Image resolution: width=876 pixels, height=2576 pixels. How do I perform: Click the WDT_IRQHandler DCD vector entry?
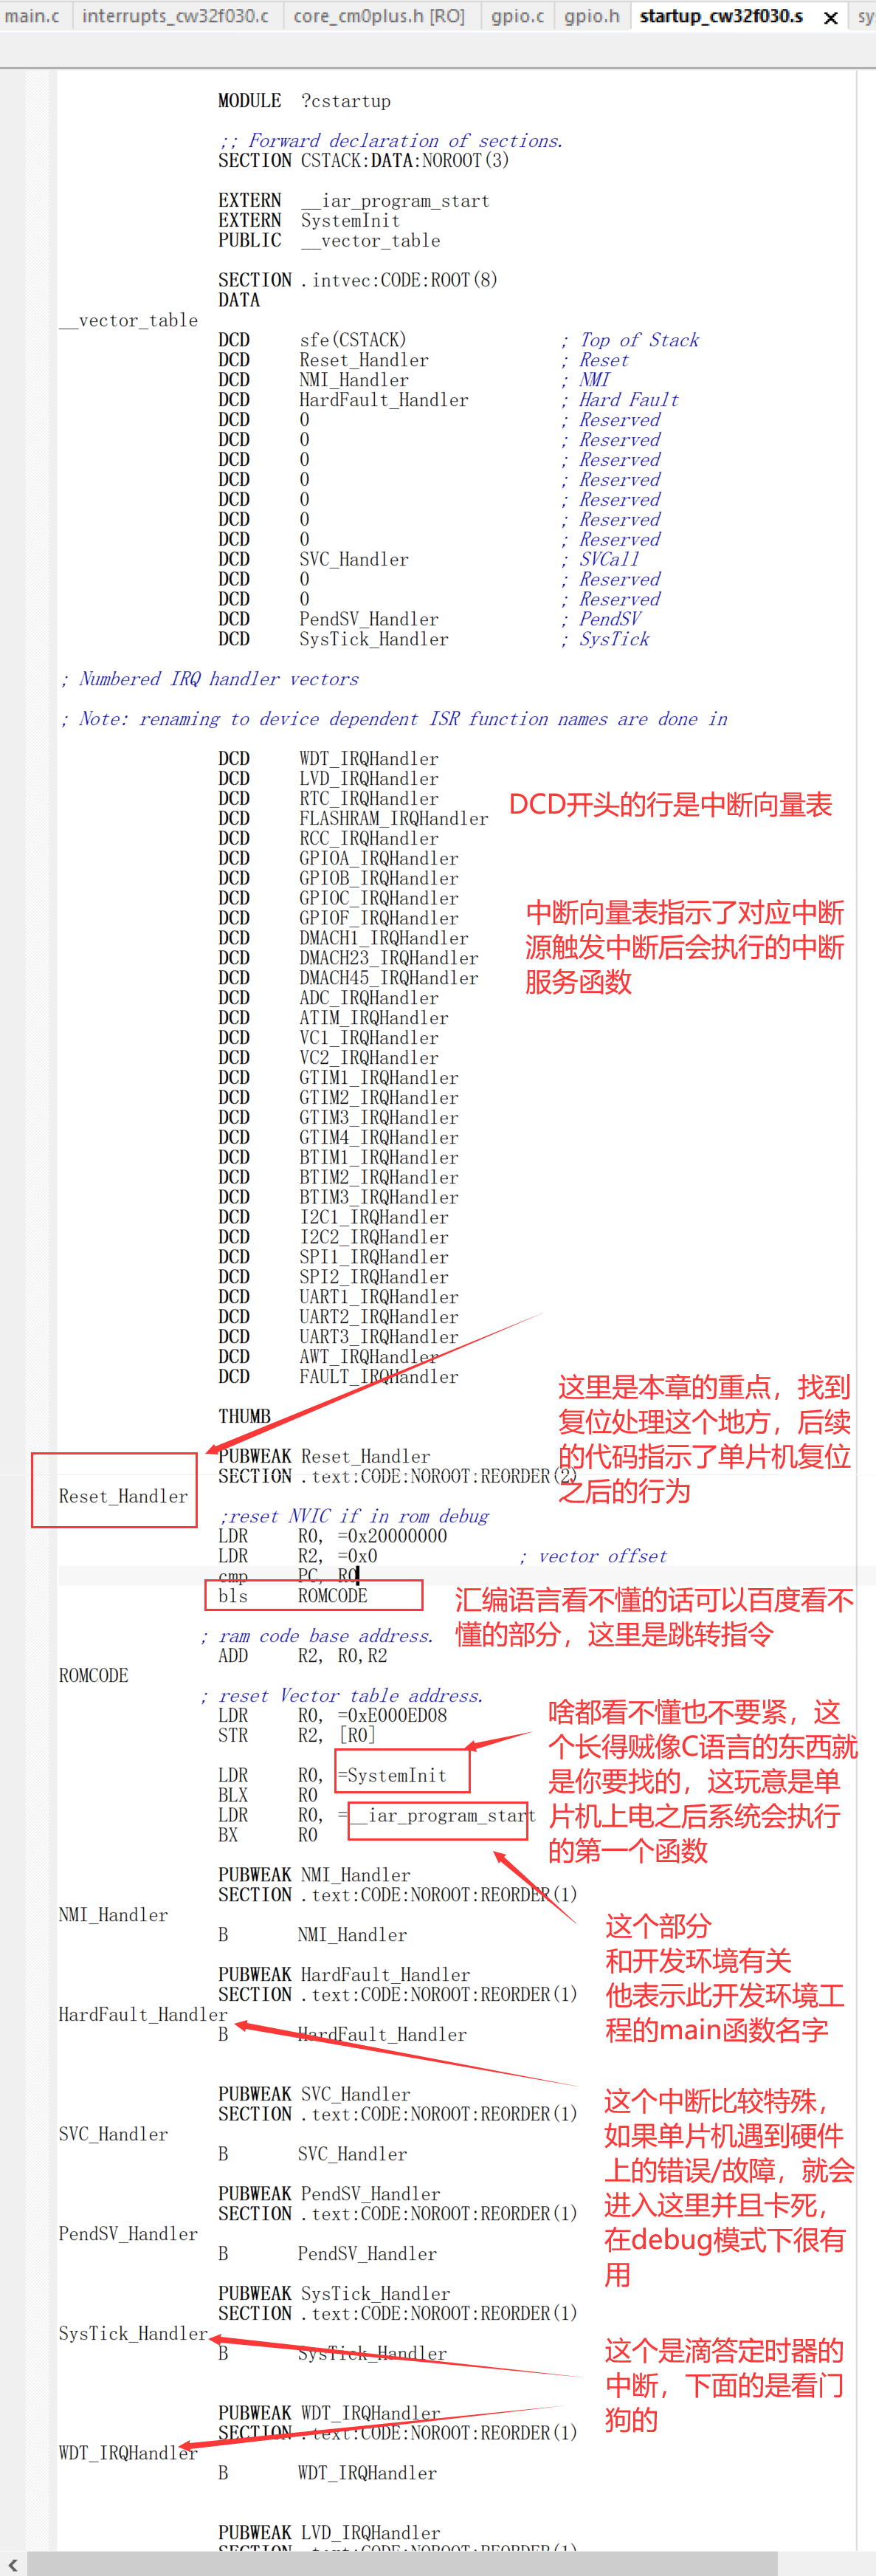point(328,759)
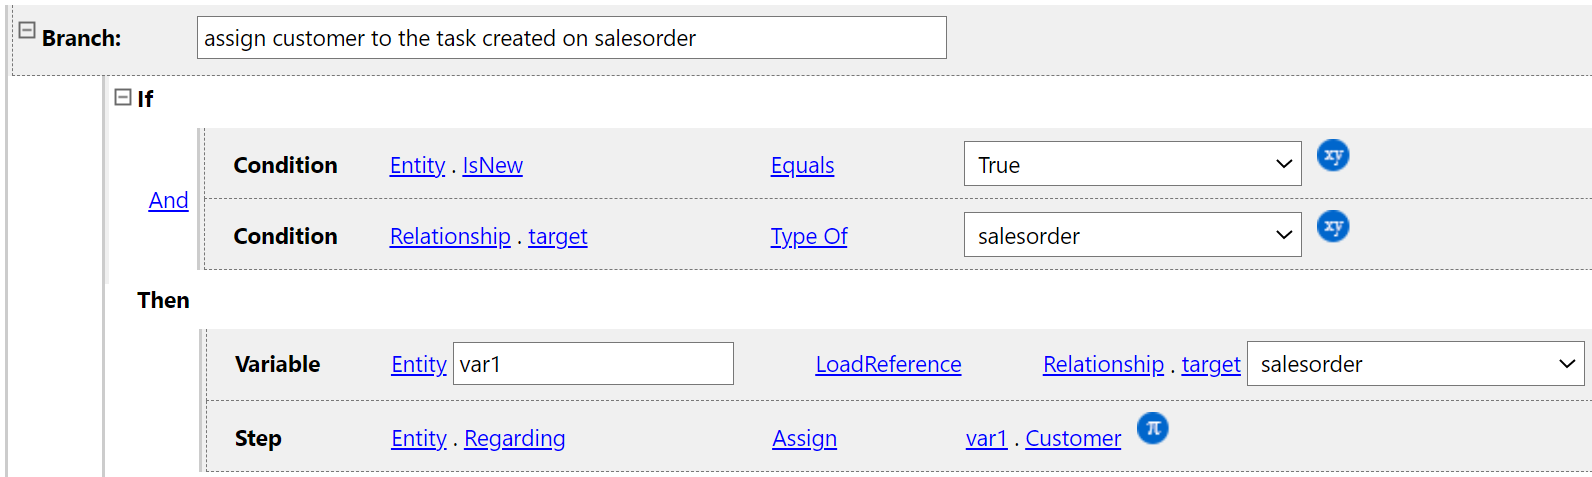Image resolution: width=1592 pixels, height=477 pixels.
Task: Click the Assign action link
Action: coord(804,438)
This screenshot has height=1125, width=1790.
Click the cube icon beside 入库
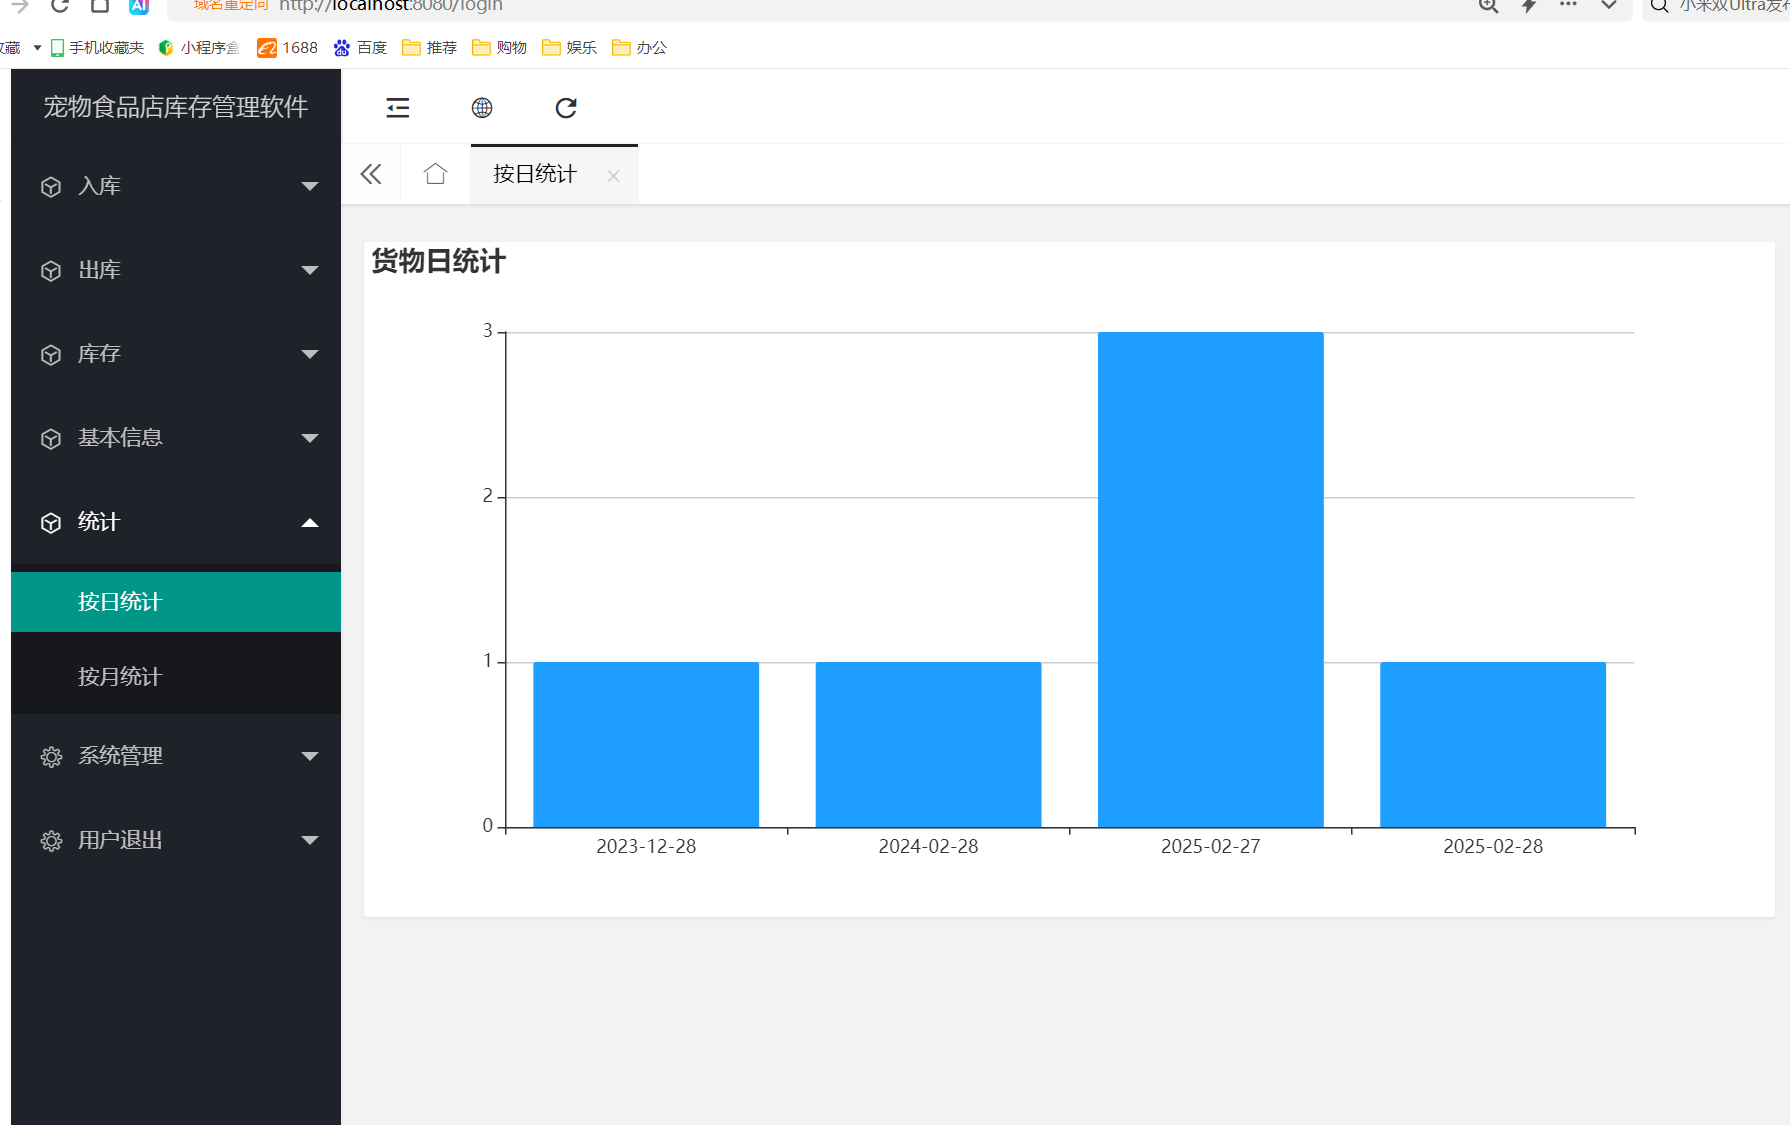(51, 187)
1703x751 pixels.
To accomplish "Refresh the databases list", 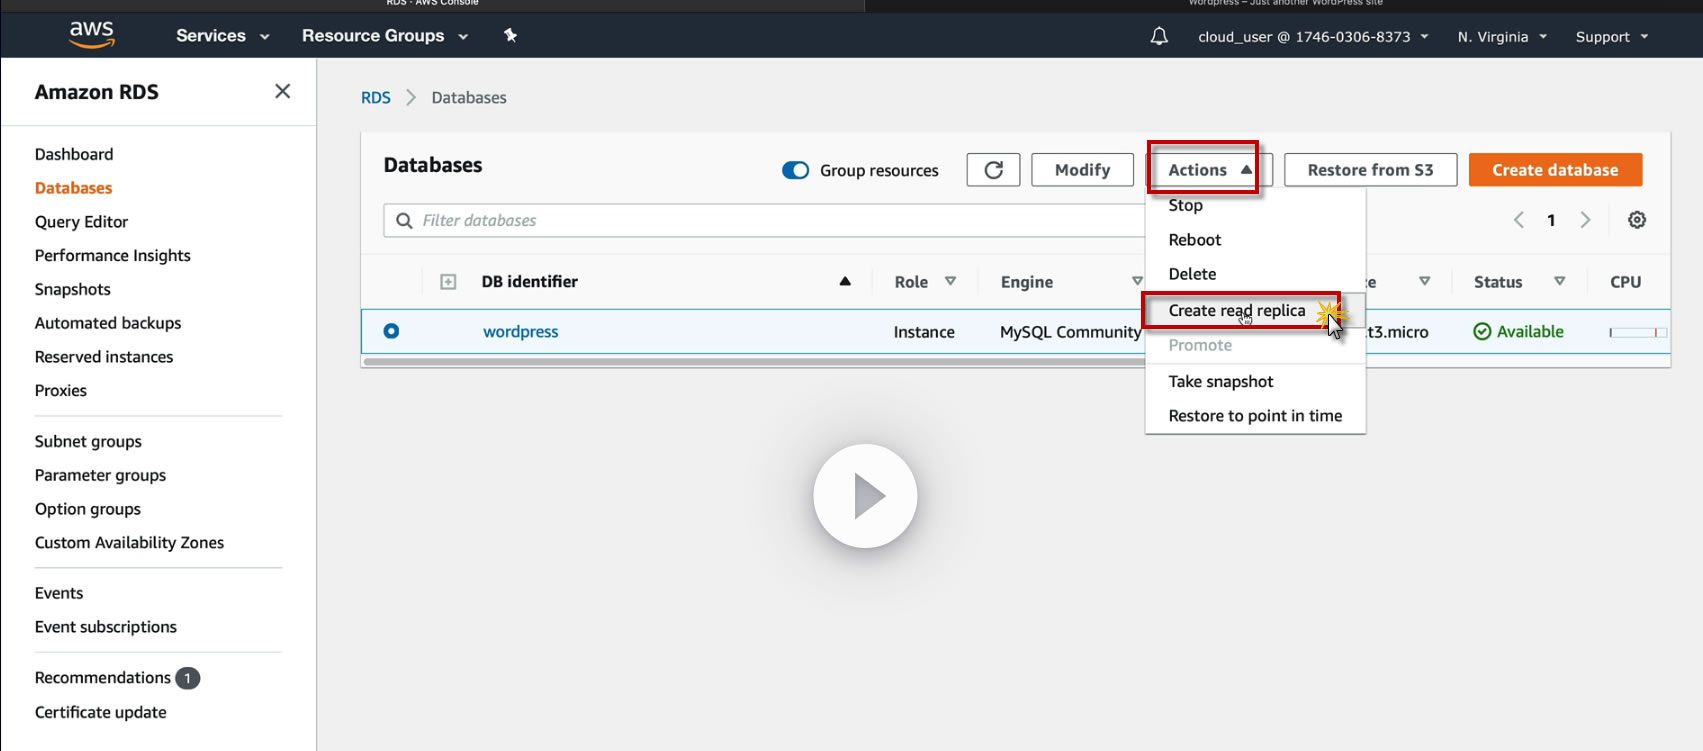I will [x=993, y=170].
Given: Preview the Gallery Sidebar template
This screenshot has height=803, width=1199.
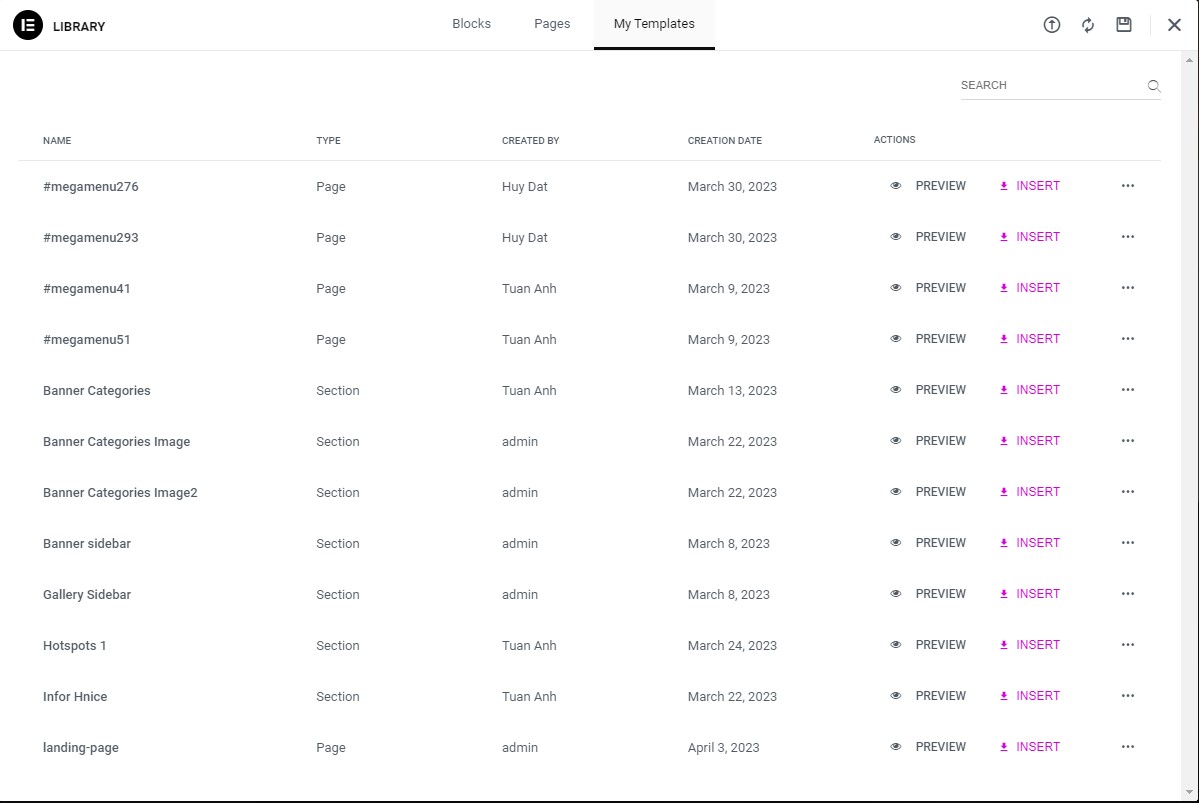Looking at the screenshot, I should point(929,594).
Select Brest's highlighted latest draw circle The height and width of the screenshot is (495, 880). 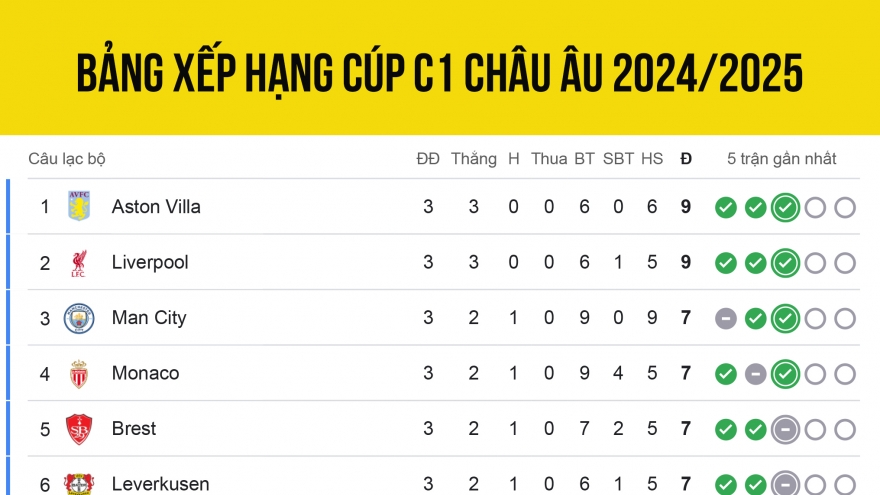[x=785, y=429]
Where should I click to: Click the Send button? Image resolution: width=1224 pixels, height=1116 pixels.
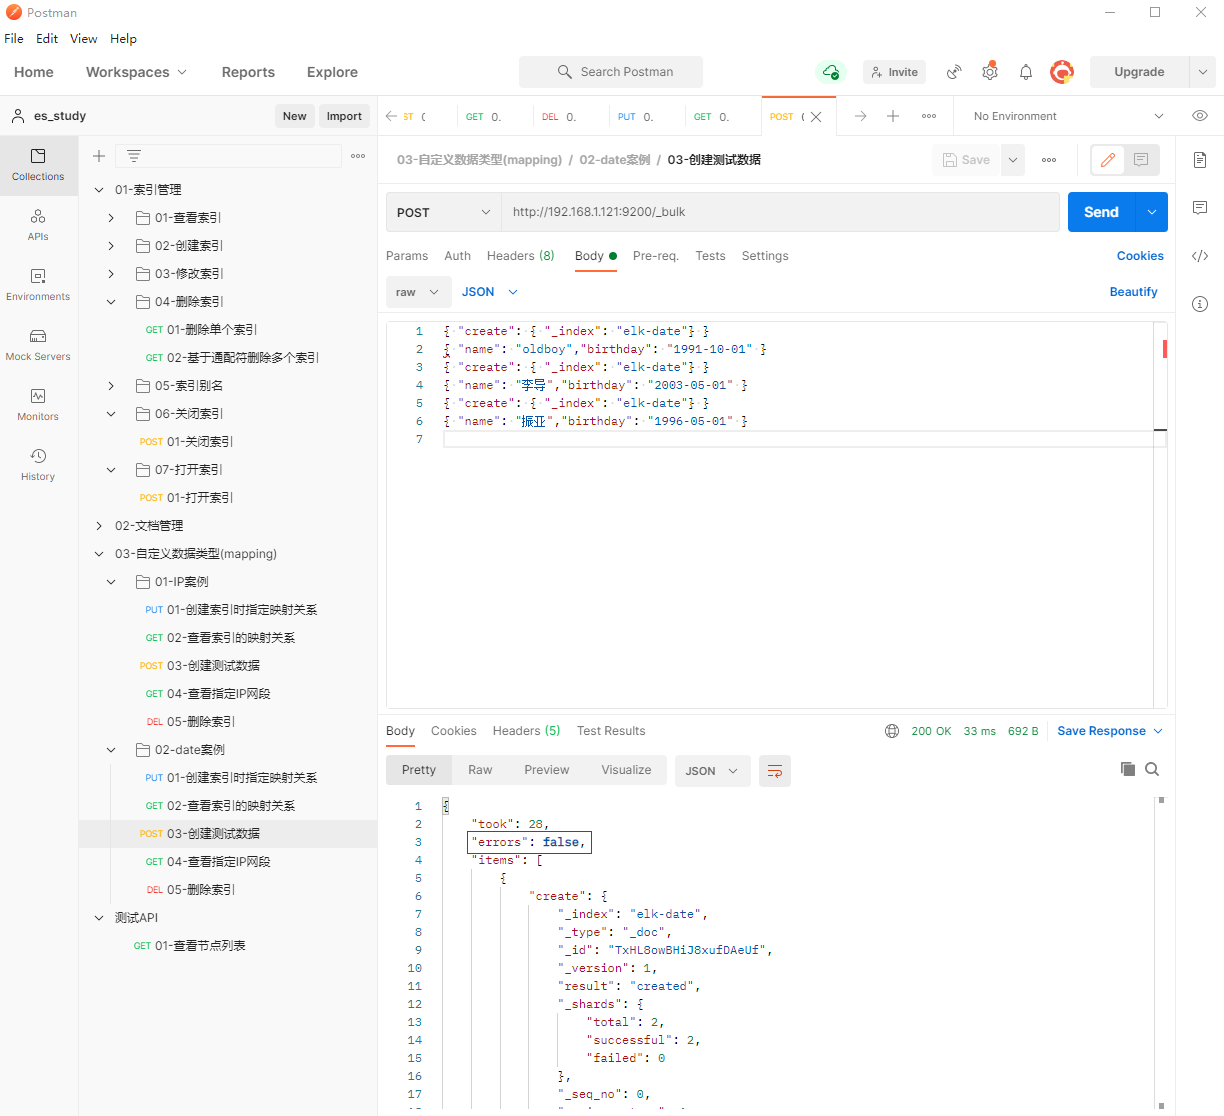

----

> [WHAT YOU HAVE TO DO]: Exactly and only the lines from the top of the records down to the line containing "This screenshot has height=1125, width=1790." should be transcribed, please, without the pictures.

> [RESULT OF THIS EXERCISE]:
Image resolution: width=876 pixels, height=2576 pixels. How do I perform: Click the WDT_IRQHandler DCD vector entry?
point(328,759)
Image resolution: width=1592 pixels, height=477 pixels.
Task: Click the Assign action link
Action: coord(804,438)
This screenshot has height=1125, width=1790.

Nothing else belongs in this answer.